Major capital items in the five‑year Capital Improvement Program include the steel water‑line replacement, Tank 4 rehabilitation, wastewater treatment plant final construction year, U.S. 101–Sunset Avenue interchange and various bicycle and pedestrian projects. Miller told the council the water fund would use reserves to finance pipeline projects and the wastewater fund would complete the wastewater treatment configuration: "Between the water and wastewater utility funds we'll use a total of about $14.4 million from reserves... these are one‑time projects and reserves were saved for them," she said.
Council members asked about expenditure timing and contingency. Miller noted the city often budgets more than it ultimately spends because capital schedules slip; recent years show significant differences between budget and actual capital spending. The finance director also described the annual Gann appropriation limit update and said Arcadia remains well under that cap.
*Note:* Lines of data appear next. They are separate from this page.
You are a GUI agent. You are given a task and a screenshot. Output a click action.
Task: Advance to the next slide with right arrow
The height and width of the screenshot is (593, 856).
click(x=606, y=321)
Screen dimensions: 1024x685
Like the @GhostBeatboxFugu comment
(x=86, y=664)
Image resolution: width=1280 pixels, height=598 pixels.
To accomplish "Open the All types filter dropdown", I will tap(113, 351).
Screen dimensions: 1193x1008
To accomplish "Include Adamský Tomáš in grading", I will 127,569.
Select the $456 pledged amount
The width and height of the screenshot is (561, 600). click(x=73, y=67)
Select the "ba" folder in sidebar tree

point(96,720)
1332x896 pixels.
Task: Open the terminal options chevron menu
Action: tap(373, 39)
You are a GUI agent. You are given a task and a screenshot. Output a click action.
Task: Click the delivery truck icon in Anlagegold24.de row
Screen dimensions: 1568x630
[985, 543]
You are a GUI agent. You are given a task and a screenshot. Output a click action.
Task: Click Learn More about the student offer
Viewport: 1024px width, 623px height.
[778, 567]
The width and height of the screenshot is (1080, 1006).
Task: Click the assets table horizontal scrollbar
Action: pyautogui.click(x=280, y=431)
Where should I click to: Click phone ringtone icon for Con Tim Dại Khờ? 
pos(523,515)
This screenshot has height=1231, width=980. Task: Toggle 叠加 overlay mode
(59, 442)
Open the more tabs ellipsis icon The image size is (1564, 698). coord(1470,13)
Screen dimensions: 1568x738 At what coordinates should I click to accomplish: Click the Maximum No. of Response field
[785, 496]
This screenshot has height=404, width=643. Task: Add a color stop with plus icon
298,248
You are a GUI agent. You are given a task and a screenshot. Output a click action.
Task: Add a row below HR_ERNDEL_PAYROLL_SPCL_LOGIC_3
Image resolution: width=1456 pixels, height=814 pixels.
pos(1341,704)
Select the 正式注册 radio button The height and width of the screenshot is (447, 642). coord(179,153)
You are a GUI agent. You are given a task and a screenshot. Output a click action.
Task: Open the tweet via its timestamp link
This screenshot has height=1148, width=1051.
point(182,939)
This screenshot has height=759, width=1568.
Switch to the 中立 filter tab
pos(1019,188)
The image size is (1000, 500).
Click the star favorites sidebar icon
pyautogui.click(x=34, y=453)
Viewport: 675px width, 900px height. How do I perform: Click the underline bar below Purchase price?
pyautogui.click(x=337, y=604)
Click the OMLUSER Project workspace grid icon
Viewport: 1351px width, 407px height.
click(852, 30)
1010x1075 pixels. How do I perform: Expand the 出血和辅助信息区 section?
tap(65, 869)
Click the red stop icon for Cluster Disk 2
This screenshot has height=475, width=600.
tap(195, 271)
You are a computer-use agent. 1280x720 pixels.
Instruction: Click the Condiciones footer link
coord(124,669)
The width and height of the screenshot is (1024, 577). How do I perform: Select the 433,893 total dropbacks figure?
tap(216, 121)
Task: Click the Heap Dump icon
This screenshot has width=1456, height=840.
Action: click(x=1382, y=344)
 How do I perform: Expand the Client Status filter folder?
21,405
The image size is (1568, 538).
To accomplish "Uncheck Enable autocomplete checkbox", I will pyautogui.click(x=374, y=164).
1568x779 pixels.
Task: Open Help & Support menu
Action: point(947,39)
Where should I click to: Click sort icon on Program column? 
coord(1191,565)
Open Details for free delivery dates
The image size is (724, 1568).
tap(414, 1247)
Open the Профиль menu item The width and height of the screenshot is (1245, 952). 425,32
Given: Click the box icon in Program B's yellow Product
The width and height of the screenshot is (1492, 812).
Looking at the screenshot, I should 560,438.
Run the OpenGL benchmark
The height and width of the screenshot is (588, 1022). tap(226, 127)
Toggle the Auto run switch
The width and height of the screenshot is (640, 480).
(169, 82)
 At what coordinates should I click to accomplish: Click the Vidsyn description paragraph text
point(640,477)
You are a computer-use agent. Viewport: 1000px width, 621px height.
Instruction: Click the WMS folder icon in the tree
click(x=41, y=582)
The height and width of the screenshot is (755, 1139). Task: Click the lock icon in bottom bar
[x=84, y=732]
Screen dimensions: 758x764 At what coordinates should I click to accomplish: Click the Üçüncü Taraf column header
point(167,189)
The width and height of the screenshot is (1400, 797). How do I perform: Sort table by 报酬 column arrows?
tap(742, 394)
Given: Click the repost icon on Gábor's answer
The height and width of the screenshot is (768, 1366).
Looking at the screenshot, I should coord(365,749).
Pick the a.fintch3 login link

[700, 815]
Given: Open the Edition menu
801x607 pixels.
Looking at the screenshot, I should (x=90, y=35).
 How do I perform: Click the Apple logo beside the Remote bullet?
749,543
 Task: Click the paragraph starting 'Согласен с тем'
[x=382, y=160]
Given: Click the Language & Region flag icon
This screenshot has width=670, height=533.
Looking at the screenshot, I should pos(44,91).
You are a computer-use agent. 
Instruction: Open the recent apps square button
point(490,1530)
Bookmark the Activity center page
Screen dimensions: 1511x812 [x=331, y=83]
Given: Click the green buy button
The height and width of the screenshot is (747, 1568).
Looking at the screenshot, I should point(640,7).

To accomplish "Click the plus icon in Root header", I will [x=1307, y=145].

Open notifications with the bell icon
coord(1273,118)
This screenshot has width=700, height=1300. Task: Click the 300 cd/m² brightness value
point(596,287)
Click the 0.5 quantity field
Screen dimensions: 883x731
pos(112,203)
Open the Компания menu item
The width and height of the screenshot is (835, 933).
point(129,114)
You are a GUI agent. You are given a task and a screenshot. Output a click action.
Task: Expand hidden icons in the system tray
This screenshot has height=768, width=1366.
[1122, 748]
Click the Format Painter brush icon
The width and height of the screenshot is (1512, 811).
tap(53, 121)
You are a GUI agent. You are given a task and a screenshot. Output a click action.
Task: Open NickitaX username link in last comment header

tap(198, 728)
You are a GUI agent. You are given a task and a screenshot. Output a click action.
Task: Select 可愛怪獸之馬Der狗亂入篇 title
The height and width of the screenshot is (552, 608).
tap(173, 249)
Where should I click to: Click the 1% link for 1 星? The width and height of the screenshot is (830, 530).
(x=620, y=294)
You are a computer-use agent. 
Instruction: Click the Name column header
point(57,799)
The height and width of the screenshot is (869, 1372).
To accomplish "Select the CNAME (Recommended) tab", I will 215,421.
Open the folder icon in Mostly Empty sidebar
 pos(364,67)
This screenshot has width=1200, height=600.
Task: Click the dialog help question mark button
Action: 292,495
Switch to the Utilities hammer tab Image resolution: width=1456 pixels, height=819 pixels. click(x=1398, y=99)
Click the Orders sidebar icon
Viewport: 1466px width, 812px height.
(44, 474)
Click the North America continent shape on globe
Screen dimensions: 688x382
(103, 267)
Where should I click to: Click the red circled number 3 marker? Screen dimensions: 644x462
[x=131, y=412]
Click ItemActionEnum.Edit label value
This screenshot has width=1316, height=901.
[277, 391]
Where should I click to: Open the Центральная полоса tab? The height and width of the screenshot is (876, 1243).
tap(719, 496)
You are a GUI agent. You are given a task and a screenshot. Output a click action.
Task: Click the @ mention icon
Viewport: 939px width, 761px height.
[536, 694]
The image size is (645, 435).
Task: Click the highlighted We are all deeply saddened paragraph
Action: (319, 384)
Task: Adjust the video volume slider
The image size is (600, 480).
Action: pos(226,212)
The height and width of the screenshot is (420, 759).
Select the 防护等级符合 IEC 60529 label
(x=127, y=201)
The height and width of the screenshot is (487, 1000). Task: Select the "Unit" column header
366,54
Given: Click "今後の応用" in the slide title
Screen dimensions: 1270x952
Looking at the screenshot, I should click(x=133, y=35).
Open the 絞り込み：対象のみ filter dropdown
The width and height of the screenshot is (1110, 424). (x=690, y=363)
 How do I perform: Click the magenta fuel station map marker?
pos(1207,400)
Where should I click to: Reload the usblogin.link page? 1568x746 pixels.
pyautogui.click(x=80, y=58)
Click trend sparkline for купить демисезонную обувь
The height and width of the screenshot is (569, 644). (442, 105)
Other items the budget funds include park upgrades (Redwood Park basketball court, Carlson Park), Valley West planning, nuisance abatement and a proposed citywide cleanup program for encampments and illegal dumping. The council also authorized one new maintenance worker position for utility and streets operations and a continued emphasis on partnership projects with Cal Poly Humboldt and regional agencies. Miller said that even using planned reserves, the general fund reserve ratio will remain strong under policy targets.
The council unanimously adopted the budget following a public hearing and a motion to adopt the related annual appropriation limits and fiscal documents. No amendments were made at adoption.